Advocacy group High School Philippine History Movement (HSPHM) in an online conference last Nov. 26 raised the alarm that the absence of the subject contributes to an “inadequate” level of knowledge and competence in secondary education curricula.
HSPHM Vice President for Professional Affairs Junier Inabangan pointed out that high school students’ social media posts were symptomatic of a “weak” historical foundation.
Inabangan referred to posts where users were unaware of why revolutionary leader Apolinario Mabini, who was struggling with paralysis from polio, could not stand up in the 2015 film “Heneral Luna” and how netizens greeted national hero Jose Rizal a “happy birthday” every December 30, his death anniversary.
“Nakalulungkot at very alarming kasi pinapakita nito kung ano yung standard ng kaalaman ng general public, most especially yung kabataan,” Inabangan said.
HSPHM also claimed that, without a dedicated subject for it in high school, recent K-12 graduates struggled in their Philippine History readings in college.
In 2014, the Department of Education (DepEd) removed Philippine History from secondary education curricula and “integrated” it with other subjects such as Asian Studies.
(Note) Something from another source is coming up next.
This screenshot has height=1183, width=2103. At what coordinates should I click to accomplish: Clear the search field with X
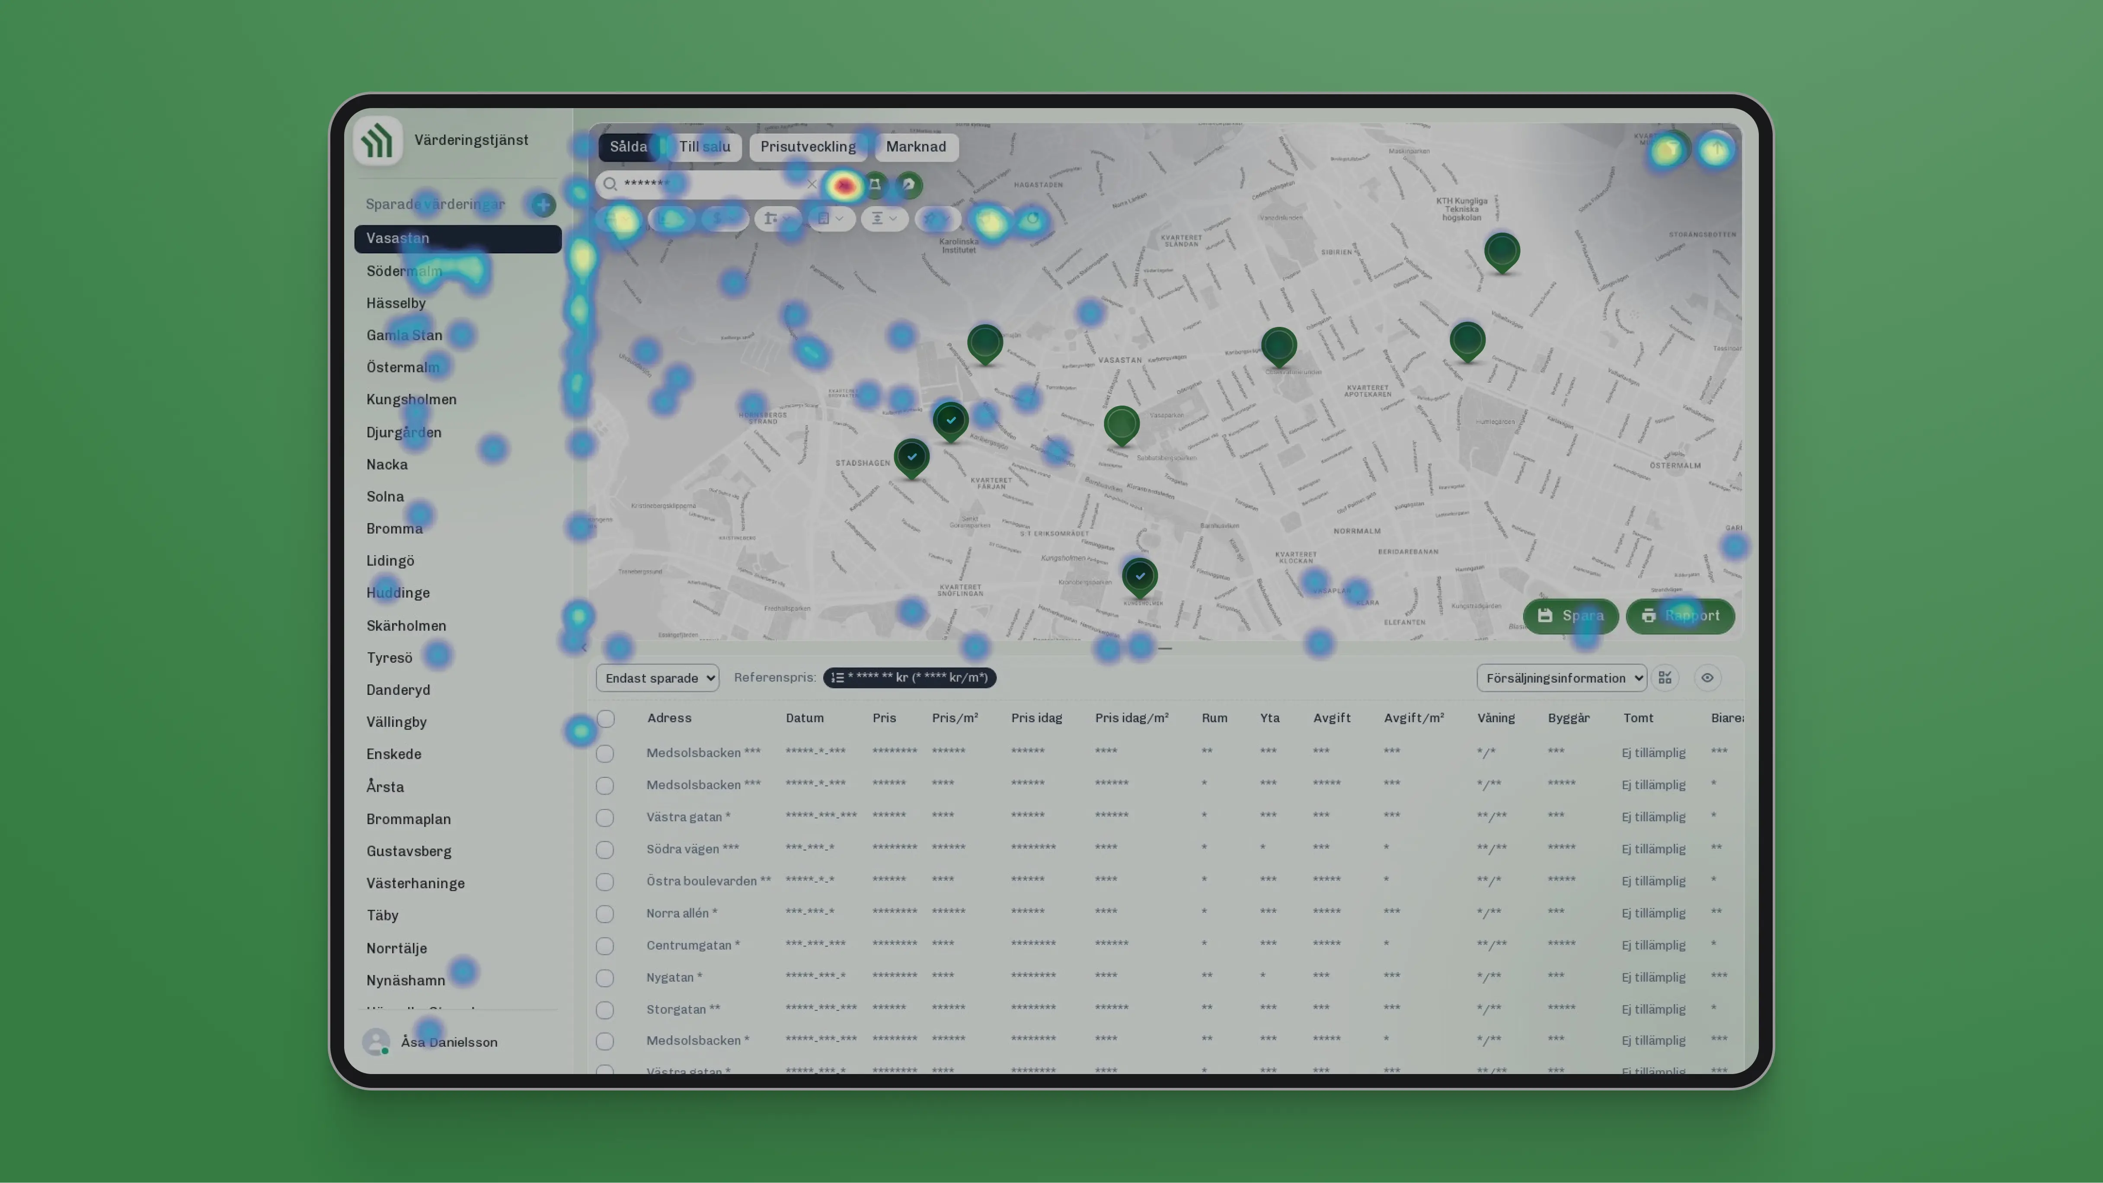(x=811, y=185)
The group added that, although Philippine History is taught at the elementary level, this measure is “insufficient” as high school students have a “more mature” level of understanding of the subject matter.
“Parang saling pusa [ang Philippine history]… we are losing our identity, our historical foundation,” said Niño Maliban, the HSPHM’s Government Engagement Director.
The group reiterated calls for Philippine history to be taught in a way that enhances critical thinking instead of being a “memorization-based” subject, adding it “should promote historical knowledge, nationalism and critical thinking.”
Makabayan bloc representatives Arlene Brosas, France Castro and Raoul Manuel filed a bill in the House to mandate the inclusion of Philippine history as a subject in junior and senior high school curricula.
Meanwhile, Senator Robin Padilla filed a similar measure in Congress’ upper chamber, underlining that “there must be an independent and definitive subject that comprehensively focuses on the study of our nation’s own history.”
As of writing, the two bills are still pending in their respective committees.
‘Threat to veracity’
During the conference, TikTok influencer and history enthusiast Mona Magno-Veluz said that with the democratization of information, more content creators are tackling the subject matter than experts, risking partisanship and the spread of disinformation.
Veluz, also known as “Mighty Magulang” on the platform, added that disinformation is a “threat to the veracity of digital knowledge.”
She said, “The regulatory powers are no longer with [the] government, but with the platform themselves. Many forego acting on these untruths in the name of freedom of expression.”
Meanwhile, Joane Serrano claimed that historical distortion was a practice even before the emergence of social media. Serrano is the Dean of the UP Open University Faculty of Management and Developmental Studies.
She stressed, however, that people now allot more time to social media thus its importance in teaching “cannot be overlooked,” adding that teachers must self-check their media literacy competencies, including their awareness of the prevalence of information disorder.
Veluz said, “Kahit anong side of the line you stand, I think one thing that is very important is we cannot become the monsters we are trying to slay. If we are trying to fight disinformation, then we cannot be deceiving [and] manipulative when it comes to our communication.”